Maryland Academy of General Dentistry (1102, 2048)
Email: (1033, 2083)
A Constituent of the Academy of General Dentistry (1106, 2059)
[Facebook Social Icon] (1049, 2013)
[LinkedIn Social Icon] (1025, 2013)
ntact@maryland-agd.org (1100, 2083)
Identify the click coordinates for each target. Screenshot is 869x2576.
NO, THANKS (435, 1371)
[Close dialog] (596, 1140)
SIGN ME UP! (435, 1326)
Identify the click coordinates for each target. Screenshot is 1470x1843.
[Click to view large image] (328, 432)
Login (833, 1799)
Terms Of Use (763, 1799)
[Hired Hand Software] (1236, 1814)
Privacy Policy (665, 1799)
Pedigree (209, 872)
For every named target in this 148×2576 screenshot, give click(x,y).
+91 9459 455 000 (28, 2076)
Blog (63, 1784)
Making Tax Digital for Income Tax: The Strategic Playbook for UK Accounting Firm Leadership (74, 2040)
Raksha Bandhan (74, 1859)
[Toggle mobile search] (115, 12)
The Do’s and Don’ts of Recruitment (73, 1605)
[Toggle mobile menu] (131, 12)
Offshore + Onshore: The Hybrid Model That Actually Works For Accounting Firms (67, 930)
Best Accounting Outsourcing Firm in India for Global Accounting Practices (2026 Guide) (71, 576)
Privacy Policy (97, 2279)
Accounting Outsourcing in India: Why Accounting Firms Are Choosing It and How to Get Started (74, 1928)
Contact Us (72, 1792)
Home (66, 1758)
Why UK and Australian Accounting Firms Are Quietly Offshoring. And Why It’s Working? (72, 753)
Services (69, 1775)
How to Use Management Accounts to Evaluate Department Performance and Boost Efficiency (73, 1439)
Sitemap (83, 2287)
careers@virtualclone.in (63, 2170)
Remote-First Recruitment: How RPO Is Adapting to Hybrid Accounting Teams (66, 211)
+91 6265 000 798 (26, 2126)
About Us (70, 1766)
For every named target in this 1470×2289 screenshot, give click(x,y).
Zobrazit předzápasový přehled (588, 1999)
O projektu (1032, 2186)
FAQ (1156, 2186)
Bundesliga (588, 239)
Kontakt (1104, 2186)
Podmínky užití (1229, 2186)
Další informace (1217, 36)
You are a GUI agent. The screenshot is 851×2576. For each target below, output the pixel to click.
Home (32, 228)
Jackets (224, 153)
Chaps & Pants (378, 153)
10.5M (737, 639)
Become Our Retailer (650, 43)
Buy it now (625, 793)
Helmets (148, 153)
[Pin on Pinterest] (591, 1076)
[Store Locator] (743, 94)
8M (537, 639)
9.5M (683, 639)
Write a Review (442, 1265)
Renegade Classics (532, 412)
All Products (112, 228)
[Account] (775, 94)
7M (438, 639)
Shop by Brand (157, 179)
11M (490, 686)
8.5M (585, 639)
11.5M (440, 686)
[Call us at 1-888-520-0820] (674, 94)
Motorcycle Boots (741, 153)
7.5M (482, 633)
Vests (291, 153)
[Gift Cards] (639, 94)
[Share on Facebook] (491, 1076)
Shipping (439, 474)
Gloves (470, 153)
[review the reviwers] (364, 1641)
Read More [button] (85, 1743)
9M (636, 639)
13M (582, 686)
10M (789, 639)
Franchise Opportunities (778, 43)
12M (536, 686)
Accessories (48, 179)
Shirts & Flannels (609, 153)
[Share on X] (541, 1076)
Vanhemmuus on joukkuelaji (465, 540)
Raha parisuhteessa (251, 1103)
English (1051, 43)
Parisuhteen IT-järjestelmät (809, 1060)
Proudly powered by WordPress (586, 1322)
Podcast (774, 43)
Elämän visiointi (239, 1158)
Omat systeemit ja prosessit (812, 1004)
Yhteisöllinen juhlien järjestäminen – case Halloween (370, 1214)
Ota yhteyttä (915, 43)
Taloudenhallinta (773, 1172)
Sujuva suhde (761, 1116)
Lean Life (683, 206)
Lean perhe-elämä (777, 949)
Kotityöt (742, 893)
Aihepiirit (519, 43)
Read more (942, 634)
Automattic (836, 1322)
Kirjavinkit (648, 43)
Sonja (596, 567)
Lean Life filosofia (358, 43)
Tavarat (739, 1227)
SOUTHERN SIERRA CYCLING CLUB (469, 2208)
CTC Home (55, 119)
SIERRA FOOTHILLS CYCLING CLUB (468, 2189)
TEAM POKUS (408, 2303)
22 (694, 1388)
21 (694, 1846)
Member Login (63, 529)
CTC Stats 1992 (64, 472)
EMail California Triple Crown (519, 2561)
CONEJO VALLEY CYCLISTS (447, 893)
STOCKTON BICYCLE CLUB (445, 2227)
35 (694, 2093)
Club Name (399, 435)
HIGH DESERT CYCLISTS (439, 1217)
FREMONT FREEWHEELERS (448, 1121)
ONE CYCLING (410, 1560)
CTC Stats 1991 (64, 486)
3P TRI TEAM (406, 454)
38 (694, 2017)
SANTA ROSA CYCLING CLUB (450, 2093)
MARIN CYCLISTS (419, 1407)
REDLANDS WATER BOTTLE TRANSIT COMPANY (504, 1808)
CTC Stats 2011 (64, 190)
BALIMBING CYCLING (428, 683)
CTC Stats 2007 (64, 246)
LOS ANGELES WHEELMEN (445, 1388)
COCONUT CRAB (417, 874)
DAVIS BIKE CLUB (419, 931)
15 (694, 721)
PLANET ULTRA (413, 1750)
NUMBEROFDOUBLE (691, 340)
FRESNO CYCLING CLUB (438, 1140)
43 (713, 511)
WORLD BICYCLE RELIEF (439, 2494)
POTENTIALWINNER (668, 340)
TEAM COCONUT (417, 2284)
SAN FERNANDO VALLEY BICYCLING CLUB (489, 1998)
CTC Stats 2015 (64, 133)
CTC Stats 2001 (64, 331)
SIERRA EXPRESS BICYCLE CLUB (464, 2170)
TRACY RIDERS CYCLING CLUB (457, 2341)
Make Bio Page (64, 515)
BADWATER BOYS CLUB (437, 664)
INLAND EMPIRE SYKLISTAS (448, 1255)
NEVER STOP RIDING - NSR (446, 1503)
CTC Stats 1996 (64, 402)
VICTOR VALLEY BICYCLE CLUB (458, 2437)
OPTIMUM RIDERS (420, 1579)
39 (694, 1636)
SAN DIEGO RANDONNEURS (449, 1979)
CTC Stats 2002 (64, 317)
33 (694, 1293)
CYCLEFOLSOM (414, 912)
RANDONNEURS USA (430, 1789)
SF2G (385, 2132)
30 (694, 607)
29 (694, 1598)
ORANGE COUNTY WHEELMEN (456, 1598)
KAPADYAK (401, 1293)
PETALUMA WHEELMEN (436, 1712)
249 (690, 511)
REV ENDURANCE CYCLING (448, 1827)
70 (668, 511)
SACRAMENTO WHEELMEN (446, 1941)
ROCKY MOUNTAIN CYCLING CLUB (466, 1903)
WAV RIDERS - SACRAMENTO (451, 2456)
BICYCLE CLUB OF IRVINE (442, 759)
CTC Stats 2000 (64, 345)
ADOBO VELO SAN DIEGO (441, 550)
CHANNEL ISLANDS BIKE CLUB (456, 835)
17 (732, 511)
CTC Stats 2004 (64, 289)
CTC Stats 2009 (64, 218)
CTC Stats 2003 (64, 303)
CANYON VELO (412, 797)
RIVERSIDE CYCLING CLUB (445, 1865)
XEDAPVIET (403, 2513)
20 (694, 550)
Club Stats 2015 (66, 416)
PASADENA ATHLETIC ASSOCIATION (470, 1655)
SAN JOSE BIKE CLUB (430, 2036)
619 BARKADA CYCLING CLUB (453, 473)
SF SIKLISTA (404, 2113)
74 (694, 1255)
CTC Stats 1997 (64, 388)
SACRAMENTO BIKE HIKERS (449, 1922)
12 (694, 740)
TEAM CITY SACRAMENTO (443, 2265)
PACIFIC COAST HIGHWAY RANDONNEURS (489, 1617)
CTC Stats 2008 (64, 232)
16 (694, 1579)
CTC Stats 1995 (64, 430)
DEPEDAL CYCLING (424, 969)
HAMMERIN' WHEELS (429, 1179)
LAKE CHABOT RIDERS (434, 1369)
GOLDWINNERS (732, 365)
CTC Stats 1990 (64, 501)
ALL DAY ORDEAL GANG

- What you should do:
Pull out all lines of the data with the string "India".

- Written solution:
Best Accounting Outsourcing Firm in India for Global Accounting Practices (2026 Guide) (71, 576)
Accounting Outsourcing in India: Why Accounting Firms Are Choosing It and How to Get Started (74, 1928)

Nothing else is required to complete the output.